*Exercise objective:*
Pull each line containing "with" from the data.

*Source records:*
────────────────

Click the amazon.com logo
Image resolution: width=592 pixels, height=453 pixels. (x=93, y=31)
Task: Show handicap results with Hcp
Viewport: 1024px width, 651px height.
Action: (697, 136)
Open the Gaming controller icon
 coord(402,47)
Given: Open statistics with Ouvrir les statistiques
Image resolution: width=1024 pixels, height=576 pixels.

────────────────

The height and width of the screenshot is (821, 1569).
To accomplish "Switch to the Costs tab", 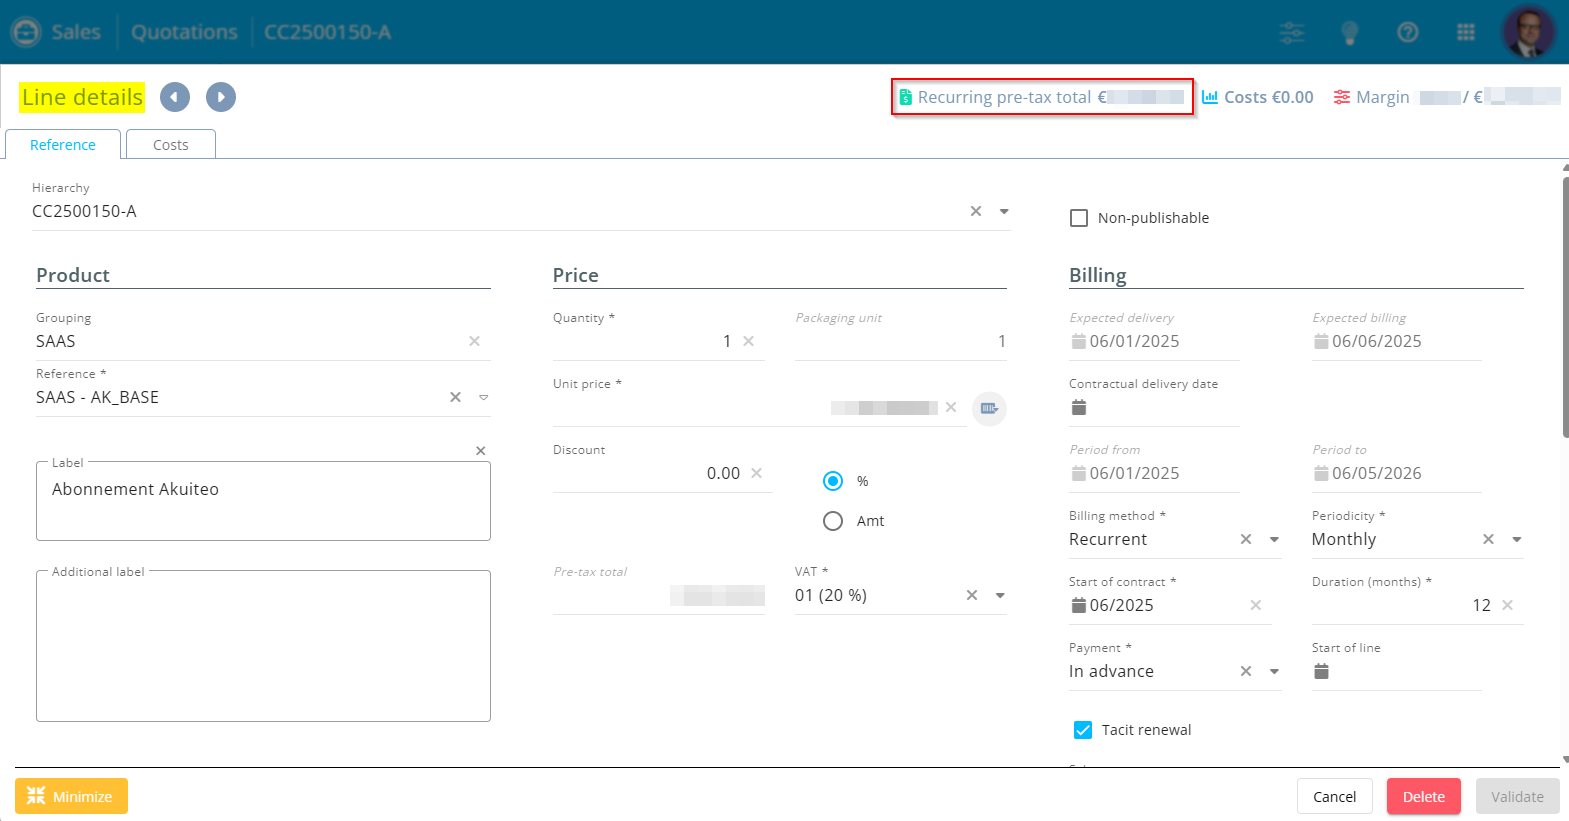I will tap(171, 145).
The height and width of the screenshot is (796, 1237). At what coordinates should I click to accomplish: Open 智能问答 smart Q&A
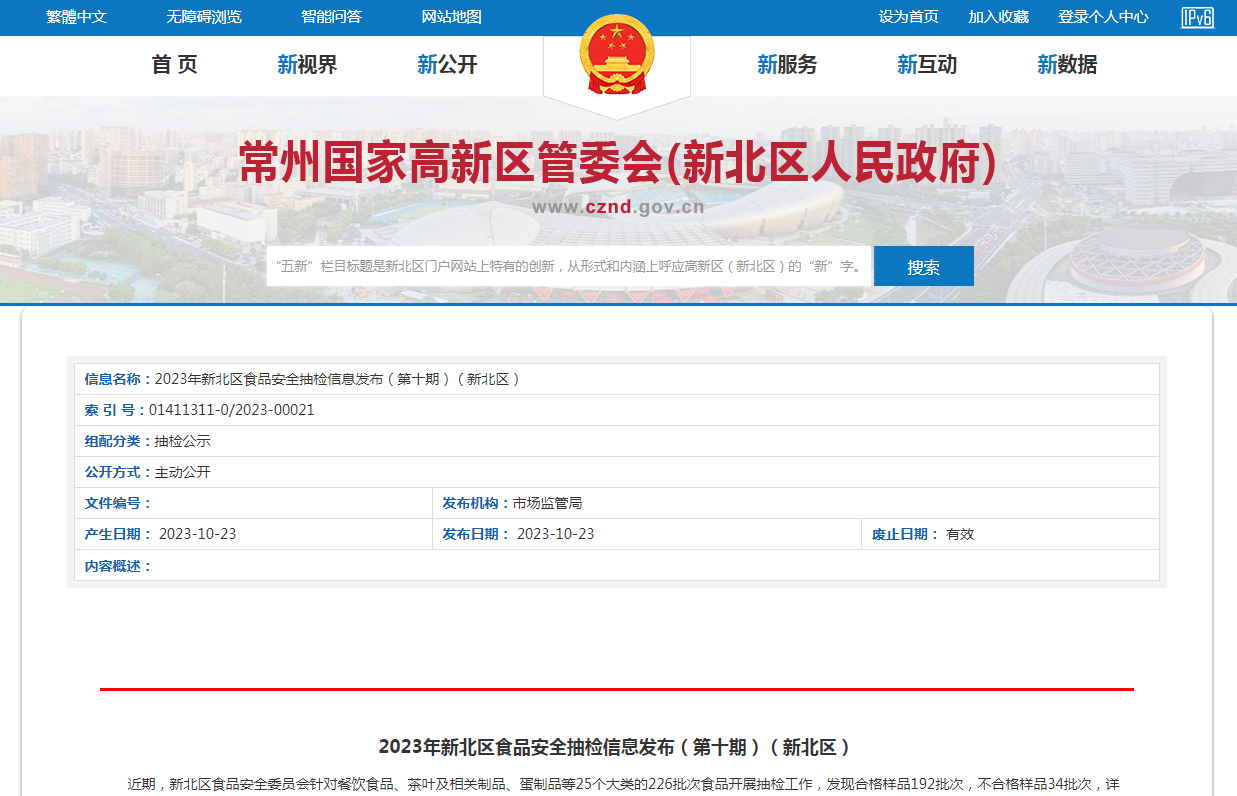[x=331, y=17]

────────────────

*Solution for this exercise:*
Task: Show handicap results with Hcp
Given: Open statistics with Ouvrir les statistiques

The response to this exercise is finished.